I say to the wife, "but honey look at this" and her eyes roll back.......


And my latest "double" hehehe ............................


----------



## CLHC (Mar 16, 2007)

For me I'll have to go back more than 30 years ago. My uncle had a bunch of flashlights that were chrome and then the crook-necked ones. So these got me going on that flashlight quest. Also, I remember those little lights they would pass out whenever the Icecapades came into town. Now those really caught my fancy since it was small enough from us little fellas waaay back then.


----------



## cldcc (Mar 23, 2007)

My store begun : It was about 16 years ago when I was with my mother living in the countryside.She bought me a 1AA light looked like a gun .Then I am intrested in LIGHTs.But for a long time ,I cannot aford lights since a was a student .Now I am a employed man ,so I am crazy about it.And there also a group of amatures DIYing with me.


----------



## 021411 (Mar 23, 2007)

I started about 9 years ago when I did alot of night time fishing. My friend who was a police officer always brought out his SL-20X. I was wow'ed by the brightness and it put my Maglight to shame. His schedule became busy and I no longer had access to a premium light. What did I do? I scraped together my cash and purchased one. Buying a $100+ flashlight back then was unheard especially for a broke student. I had to have it. It progressed from there. I saw lights come and go over the years. The SL-20X stayed true.


----------



## jimjones3630 (Mar 23, 2007)

Some time in the 80's bought my first SF P9 and was amazed how much light it put out for it's size. Over the years picked up other SF's as bargins presented.

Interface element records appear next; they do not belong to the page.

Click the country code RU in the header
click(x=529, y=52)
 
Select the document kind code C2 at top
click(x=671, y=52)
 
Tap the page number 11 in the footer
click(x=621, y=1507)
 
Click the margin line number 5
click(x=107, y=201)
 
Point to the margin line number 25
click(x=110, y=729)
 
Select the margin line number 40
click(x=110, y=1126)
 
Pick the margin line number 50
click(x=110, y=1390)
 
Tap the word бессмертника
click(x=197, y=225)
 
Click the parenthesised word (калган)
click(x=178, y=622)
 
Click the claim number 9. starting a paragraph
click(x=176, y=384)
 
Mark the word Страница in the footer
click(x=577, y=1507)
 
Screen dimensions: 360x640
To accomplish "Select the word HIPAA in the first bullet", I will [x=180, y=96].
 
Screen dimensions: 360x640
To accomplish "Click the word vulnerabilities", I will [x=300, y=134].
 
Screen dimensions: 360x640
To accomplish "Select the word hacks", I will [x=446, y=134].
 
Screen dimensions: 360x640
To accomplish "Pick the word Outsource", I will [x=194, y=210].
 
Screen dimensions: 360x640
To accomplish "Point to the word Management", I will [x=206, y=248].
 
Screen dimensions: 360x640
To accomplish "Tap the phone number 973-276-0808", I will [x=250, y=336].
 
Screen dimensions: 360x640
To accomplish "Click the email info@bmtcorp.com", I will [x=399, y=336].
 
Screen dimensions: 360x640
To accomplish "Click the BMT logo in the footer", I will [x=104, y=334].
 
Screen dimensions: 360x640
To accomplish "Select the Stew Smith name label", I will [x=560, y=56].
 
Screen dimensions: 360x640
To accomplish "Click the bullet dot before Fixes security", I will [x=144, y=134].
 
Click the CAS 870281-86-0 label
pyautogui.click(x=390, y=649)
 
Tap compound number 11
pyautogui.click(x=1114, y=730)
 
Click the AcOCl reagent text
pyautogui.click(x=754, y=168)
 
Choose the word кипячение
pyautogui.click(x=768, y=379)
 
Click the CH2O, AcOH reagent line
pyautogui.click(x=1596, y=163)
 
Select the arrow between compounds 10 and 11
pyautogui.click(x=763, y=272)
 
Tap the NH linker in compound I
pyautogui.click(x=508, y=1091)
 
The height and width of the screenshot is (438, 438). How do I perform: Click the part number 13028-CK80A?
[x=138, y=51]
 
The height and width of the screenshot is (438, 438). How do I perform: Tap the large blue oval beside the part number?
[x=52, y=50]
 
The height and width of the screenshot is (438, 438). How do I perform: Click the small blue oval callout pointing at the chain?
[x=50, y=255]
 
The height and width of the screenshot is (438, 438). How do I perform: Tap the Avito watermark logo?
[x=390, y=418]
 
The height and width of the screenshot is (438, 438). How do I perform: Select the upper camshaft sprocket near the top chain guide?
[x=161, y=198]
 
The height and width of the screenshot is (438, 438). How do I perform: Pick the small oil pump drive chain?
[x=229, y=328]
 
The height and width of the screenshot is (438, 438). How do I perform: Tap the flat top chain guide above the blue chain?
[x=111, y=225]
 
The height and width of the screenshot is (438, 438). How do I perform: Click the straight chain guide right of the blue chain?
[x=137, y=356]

Few months ago I stumbled upon this forum reading about a mod a member of this forum had posted on another board and was amazed how hotwired lights where built. Electornics with craftmanship, doing something not everyone can do.

It's really about the trial and error of experimentation, reading the research previously published, learning something new is so stimulating. It's a rush. I take my modest attempts and show them off like a kid in school during show and tell.

Over the years I have become absored/obcessed, with different interests like photography, history, geology, chemistry, target shooting, world religions, and now flashlights. But I'm not a master of anything knowing something of many interests. 

Jim


----------



## Flying Turtle (Mar 24, 2007)

I think it began when I was maybe six or seven years old. Had a little 1AA light that I would use under the sheets at night to read or later listen to my prized AM transistor radio. Jump ahead almost 50 years and I'm still a kid playing with my lights. Still love the little radios, too.

Geoff


----------



## perado (Mar 24, 2007)

*I've always had some sort of light with me. When I drove taxicabs and trucks at night, a better one was imperative. I went through the free ones from Radio Shack, the dry cell lanterns, etc. until I found Pelican Mitey-Lites. Then, their Super Mitey-lite. And a few Mags. Then, at a gunshow, I ran into Jim Schecter. Over $400 for a Scorpion, several Photons, a Surefire, and an HDS Basic 42...I've picked up a Basic 60, a P1D CE, a couple of different LED conversions for my Mags, and I'm getting antsy waiting for that new HDS/NovaTac 120. *


----------



## frogs3 (Mar 25, 2007)

Forgive me Father for I have sinned...

Sorry, that's the answer to another similar question when my wife wanders into this room.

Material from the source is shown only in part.